MIAMI – A retired police captain who killed a man after an argument over texting in a movie theater told detectives that he feared he was under attack when the victim hit him in the face with an unknown object, police records show.
The object witnesses saw was popcorn. No punches were thrown, they said.
On Tuesday, a Florida judge denied bond for Curtis J. Reeves Jr., 71, who was charged with second-degree murder in the case, which is likely to revolve around Florida’s much-debated self-defense laws. Reeves faces life in prison if convicted.
The “evidence of guilt is significant, and the proof is great,” said Judge Lynn Tepper of Florida’s 6th Judicial Circuit in denying bond for Reeves.
He was arrested Monday afternoon after he shot Chad Oulson, 43, who had been sitting in front of Reeves at a matinee showing of “Lone Survivor” in Wesley Chapel, about 20 miles north of Tampa. The dispute started during the previews, when Oulson – who was the father of a 3-year-old girl named Lexy – refused to stop texting.
“He was sitting there texting. It was making noise, and it was causing a problem for Curtis Reeves,” the Pasco County sheriff, Chris Nocco, said at a news conference. “Curtis Reeves asked him a few times to turn off his phone, and Chad decided not to.”
Reeves left to report the issue to an employee. When he returned, Oulson turned around and complained, asking Reeves whether he had gone to report him to the theater’s management.
Reeves, who retired from the Tampa Police Department in 1993, gave an investigator this account: “The victim turned and stood up, striking him in the face with an unknown object,” Detective Allen Proctor wrote in a police report. “The defendant advised that he removed the .380 semiautomatic handgun from his pants pocket, firing one round striking the victim, and that he was in fear of being attacked.”
An off-duty deputy in the audience detained Reeves while nurses who had come to see “Lone Survivor” tried to save Oulson. He was struck in the chest by a single bullet, the Sheriff’s Office said. The bullet also struck Oulson’s wife in the hand.
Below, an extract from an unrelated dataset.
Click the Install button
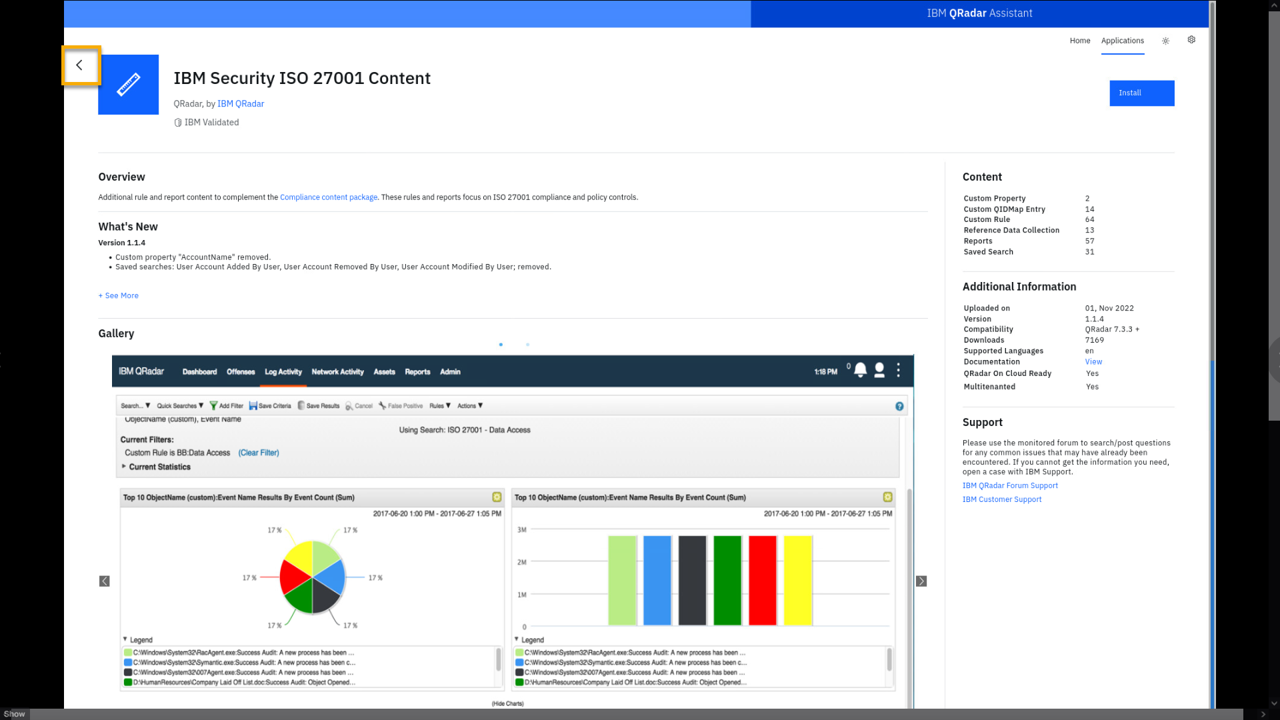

The police dismissed the notion that Reeves was exercising his right to self-defense.
Florida’s self-defense statute, known as the “stand your ground” law, removes a person’s duty to retreat when they fear mortal danger.
“He must have just snapped,” neighbor Joe D’Andrea said of Reeves, describing him as friendly, “stand-up” guy. “I’m trying to put all of this together.”
Reeves’ personnel files from the Police Department show he led other agencies in gun safety training and received numerous letters of commendation for his leadership.
Still, Nocco said Tuesday: “It didn’t matter what he had done previously in his life. You don’t shoot someone over a texting incident.”
As a police officer, Reeves regularly received outstanding evaluations and numerous letters of commendation for his leadership skills and the frequent trainings he led for other agencies on gun safety and other topics.